**Task**
Rewrite the rows below with every "icon" swapped for "symbol" and everything else left unchanged.
--- BEGIN Dataset content ---
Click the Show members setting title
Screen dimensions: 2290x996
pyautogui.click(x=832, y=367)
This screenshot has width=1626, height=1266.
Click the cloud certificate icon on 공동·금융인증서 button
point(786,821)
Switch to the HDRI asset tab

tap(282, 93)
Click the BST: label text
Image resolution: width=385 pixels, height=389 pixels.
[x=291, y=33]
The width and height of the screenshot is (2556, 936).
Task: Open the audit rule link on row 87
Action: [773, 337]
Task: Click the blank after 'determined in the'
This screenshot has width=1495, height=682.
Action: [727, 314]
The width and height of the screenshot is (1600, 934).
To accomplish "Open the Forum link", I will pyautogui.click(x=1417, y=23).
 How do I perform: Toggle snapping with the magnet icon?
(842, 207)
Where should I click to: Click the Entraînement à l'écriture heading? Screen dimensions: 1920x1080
--- END Dataset content ---
**Solution to the exercise**
Click the Show members setting title
Screen dimensions: 2290x996
pyautogui.click(x=832, y=367)
This screenshot has width=1626, height=1266.
Click the cloud certificate symbol on 공동·금융인증서 button
point(786,821)
Switch to the HDRI asset tab

tap(282, 93)
Click the BST: label text
Image resolution: width=385 pixels, height=389 pixels.
[x=291, y=33]
The width and height of the screenshot is (2556, 936).
Task: Open the audit rule link on row 87
Action: [773, 337]
Task: Click the blank after 'determined in the'
This screenshot has width=1495, height=682.
Action: [727, 314]
The width and height of the screenshot is (1600, 934).
To accomplish "Open the Forum link", I will pyautogui.click(x=1417, y=23).
 How do I perform: Toggle snapping with the magnet symbol?
(842, 207)
Where should I click to: Click the Entraînement à l'écriture heading? Screen dimensions: 1920x1080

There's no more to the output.